The cash provided by financing activities for 1997 was primarily due to
borrowings under the DIP Loan, and for 1996 cash provided by financing
activities was primarily due to net borrowings under the Company's revolving
credit facilities and other foreign short term borrowings.

         On April 24, 1997, as a result of action taken by holders of the debt
securities issued by the Holding Companies to exercise voting action over the
common stock of Marvel and such holding companies pledged to secure such debt
securities, Marvel is no longer consolidated for federal income tax purposes
with Mafco. As a result of such tax deconsolidation, the Company will retain an
allocated portion, if any, NOLs of the Mafco affiliated group. Such allocation
is not yet determinable. Such NOLs will be limited under federal income tax
laws since a change of control of the Company has occurred. Further limitation
could result if a plan of reorganization is consummated.

         The Company expects to incur approximately $1.2 million in net
production costs for the INCREDIBLE HULK animated series, as well $0.9 million
production costs and $0.7 in merchandising royalties for the SILVER SURFER
animated series, being produced for the 1997-1998 broadcast year.

          The Company is continuing development of Marvel theme restaurants.
The first restaurant to open, which will be in Los Angeles, is under
construction and is projected to open by the end of 1997. The Company has made
most of the required investment for the Los Angeles restaurant, with the
exception of costs related to opening food and merchandising inventories. In
view of current financial conditions, the Company is considering other
financing alternatives, including but not limited to licensing its characters
for use in restaurants.


RECENTLY ISSUED ACCOUNTING STANDARDS

         In February 1997, the Financial Accounting Standards Board issued
Statement of Financial Accounting Standards No. 128 ("SFAS No. 128"), "Earnings
Per Share", which established new standards for computing and presenting
earnings per share. SFAS No. 128 will be effective for interim and annual
financial statements after December 15, 1997. The Company believes that the
adoption of SFAS No. 128 will not have a material impact on the Company's
reported earnings per share.





                                      30

<PAGE>

                           FORWARD-LOOKING STATEMENTS

         Statements in this quarterly report on Form 10-Q for the quarter ended
September 30, 1997 such as "intend", "estimated", "believe", "expect",
"anticipate" and similar expressions which are not historical are
forward-looking statements that involve risks and uncertainties. Such
statements include, without limitation, the Company's expectation as to future
financial performance.

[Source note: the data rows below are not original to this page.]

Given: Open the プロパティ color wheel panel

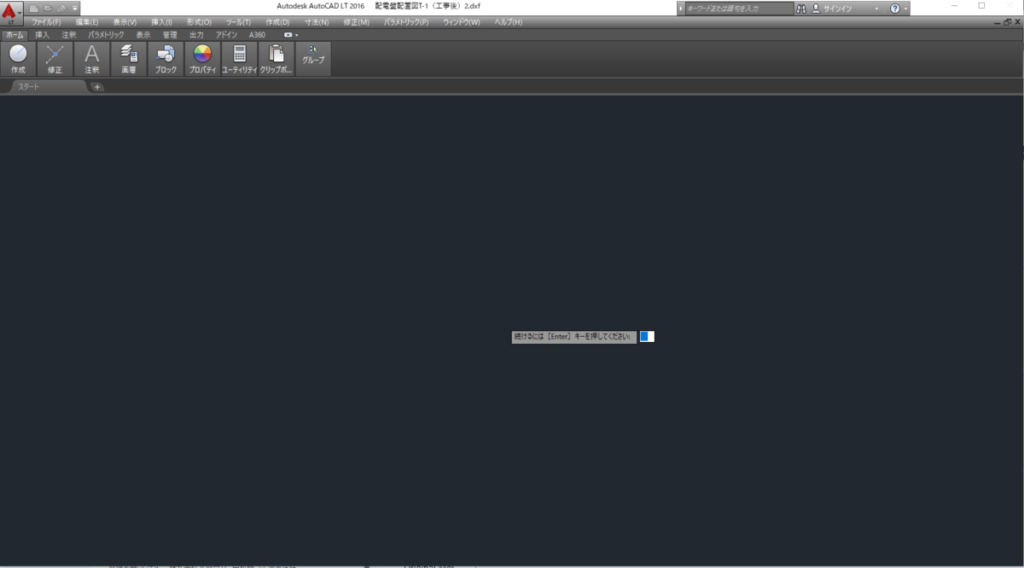Looking at the screenshot, I should (202, 59).
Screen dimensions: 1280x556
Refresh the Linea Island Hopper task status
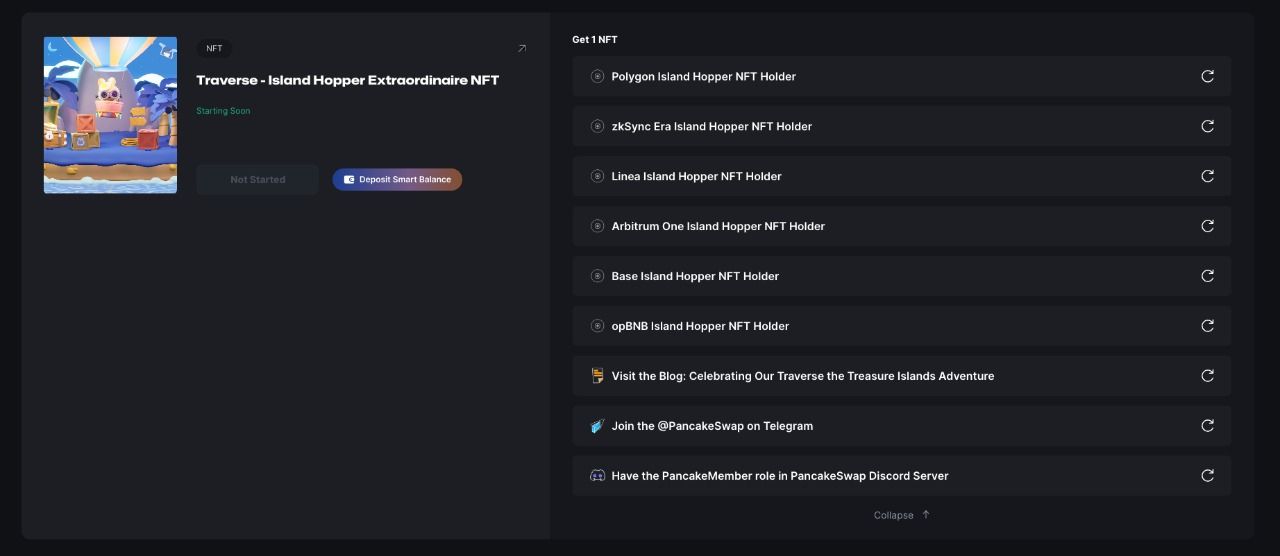1207,176
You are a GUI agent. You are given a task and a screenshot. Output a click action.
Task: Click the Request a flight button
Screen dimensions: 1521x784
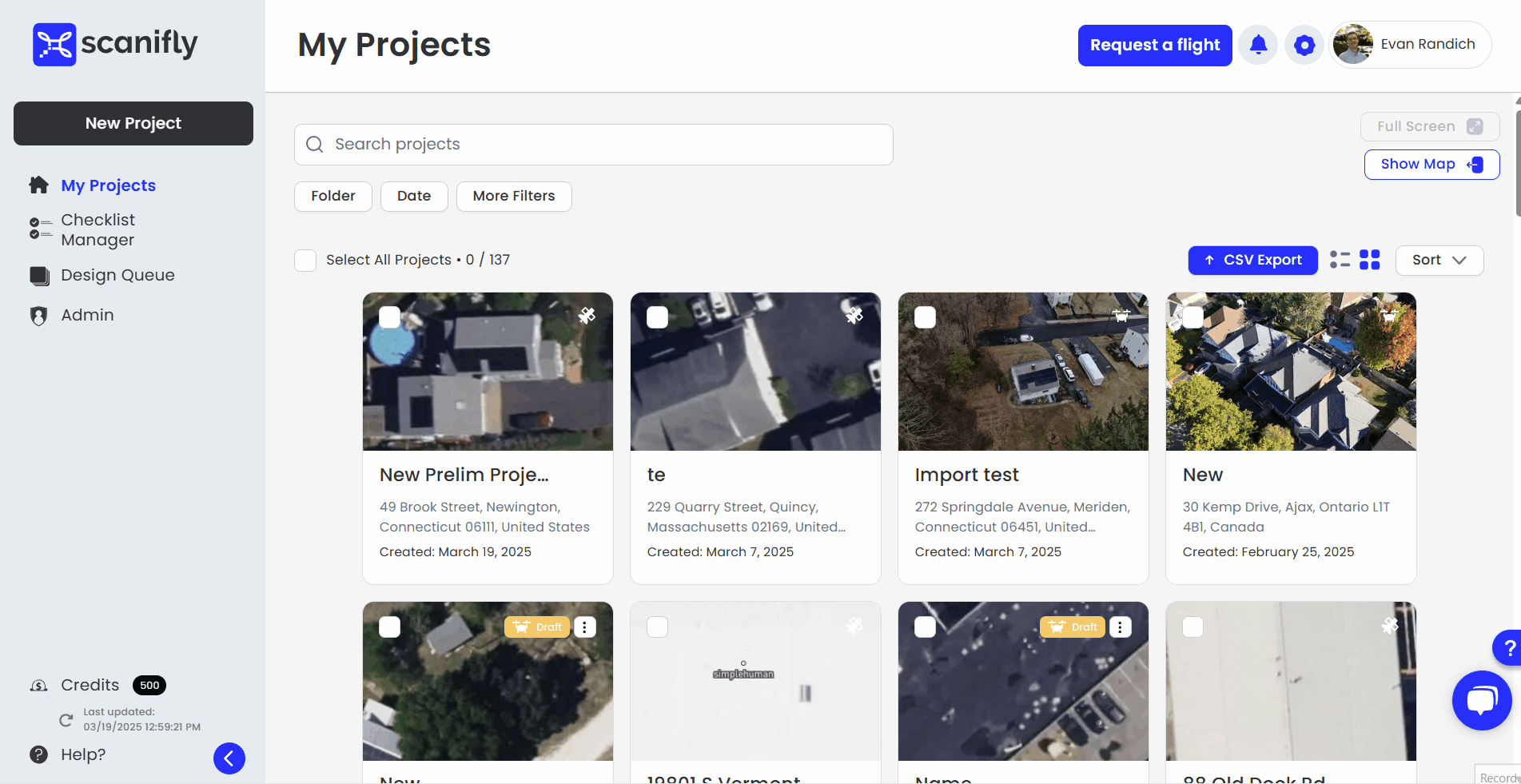coord(1154,46)
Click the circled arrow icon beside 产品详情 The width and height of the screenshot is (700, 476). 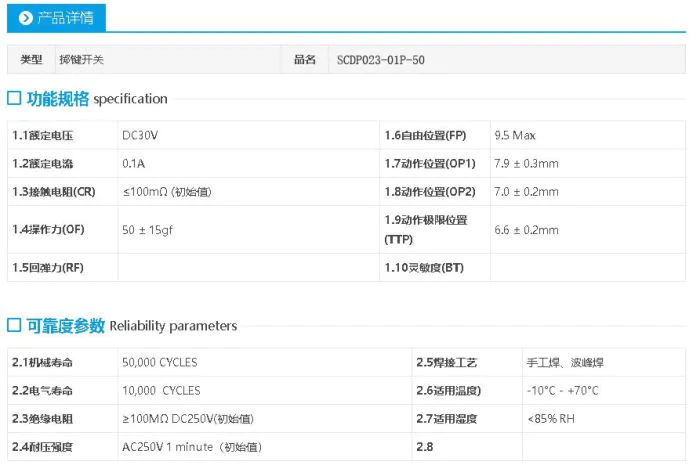pos(25,17)
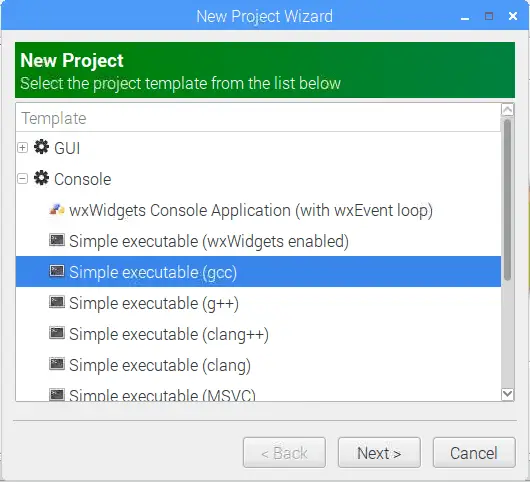Viewport: 530px width, 482px height.
Task: Click the Console category gear icon
Action: [x=41, y=178]
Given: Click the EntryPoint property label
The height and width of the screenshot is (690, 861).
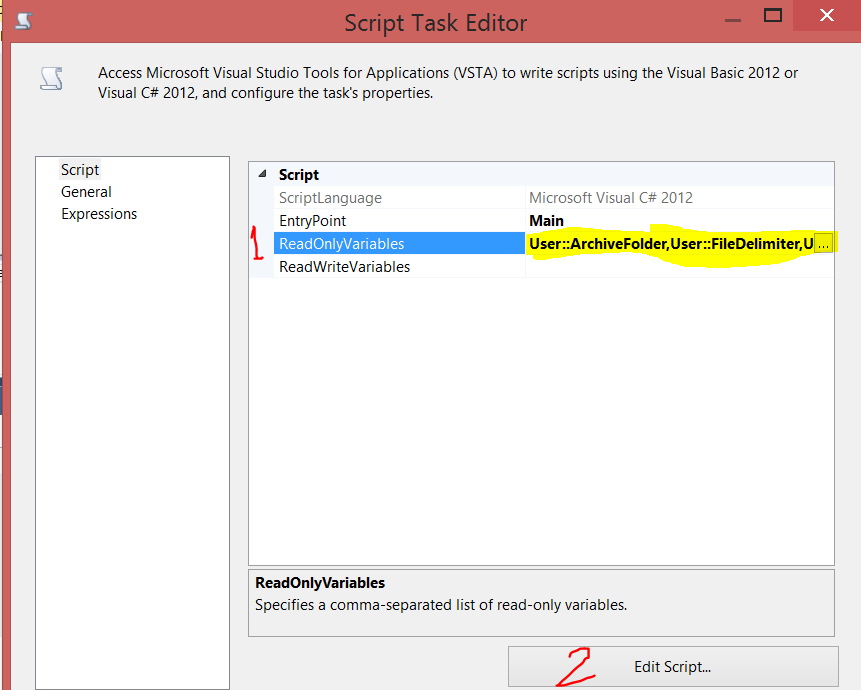Looking at the screenshot, I should click(x=310, y=220).

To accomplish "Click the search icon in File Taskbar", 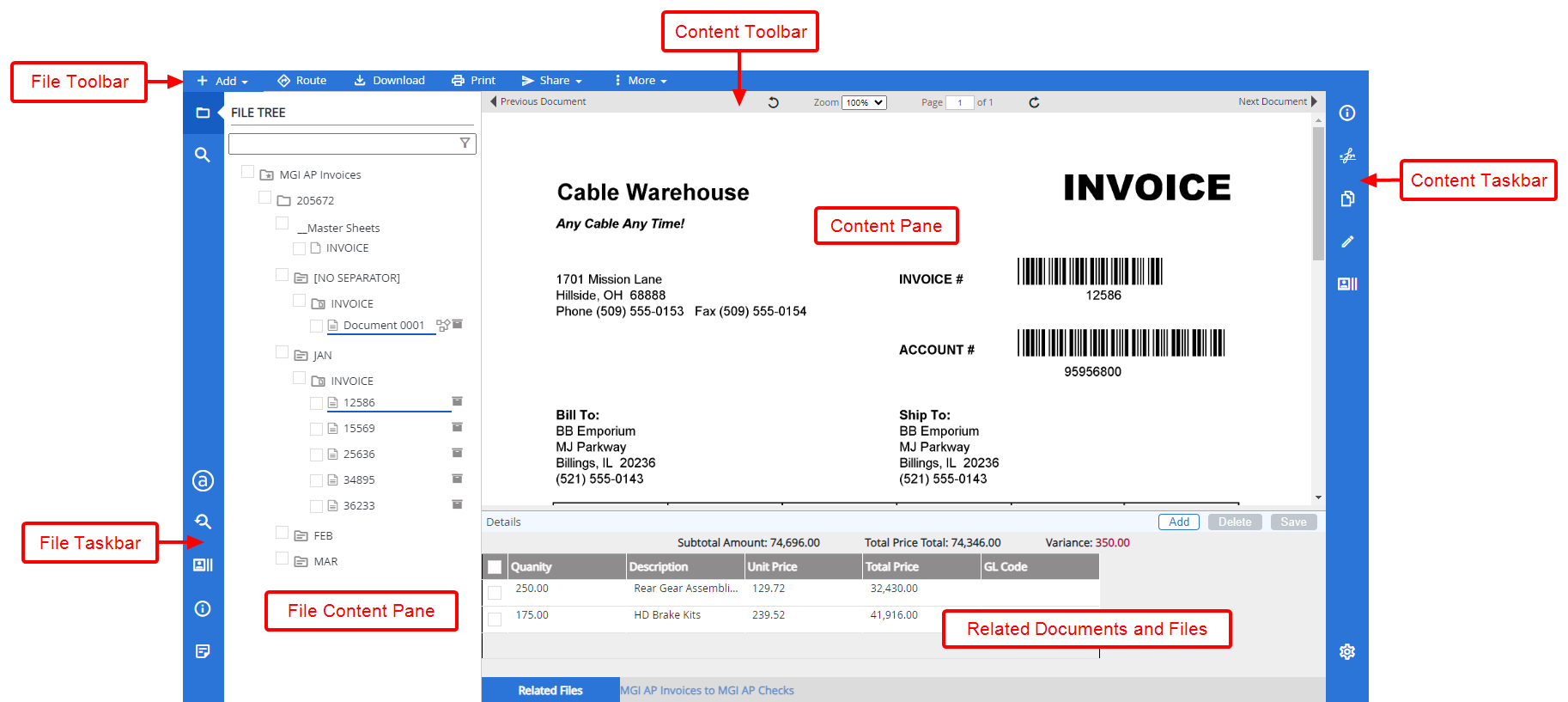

In addition to factors that may be described in the
Company's Securities and Exchange Commission filings, including this filing,
the following factors, among others, could cause the Company's financial
performance to differ materially from that expressed in any forward- looking
statements made by, or on behalf of, the Company: (i) the ability of the Debtor
Companies to successfully reorganize in bankruptcy and the timing and outcome
of such bankruptcy proceedings and the resolution of the Company's dispute 
with Toy Biz; (ii) the ability of the Debtor Companies to obtain an additional 
or new DIP loan or other financing, (iii) continued weakness in the comic 
book market which cannot be overcome by the Company's new editorial and 
production initiatives in comic publishing; (iv) continued general weakness 
in the trading card market; (v) the failure of fan interest in baseball 
to return to traditional levels that existed prior to the 1994 baseball 
strike thereby negatively affecting the Company's baseball card business; 
(vi) the effectiveness of the Company's changes to its trading card and 
publishing distribution; (vii) a decrease in the level of media exposure or
popularity of the Company's characters resulting in declining revenues based on
such characters; (viii) the lack of continued commercial success of properties
owned by major licensors which have granted the Company licenses for its sports
and entertainment trading card and sticker businesses; (ix) unanticipated costs
or delays in completing projects associated with the Company's new ventures
including media, interactive software and on-line services and theme
restaurants; (x) consumer acceptance of new product introductions, including
those for toys; and (xi) imposition of tariffs or import quotas on toys
manufactured in China as a result of a deterioration in trade relations between
the U.S. and China.

                                      31

<PAGE>












                                    PART II.
                               OTHER INFORMATION.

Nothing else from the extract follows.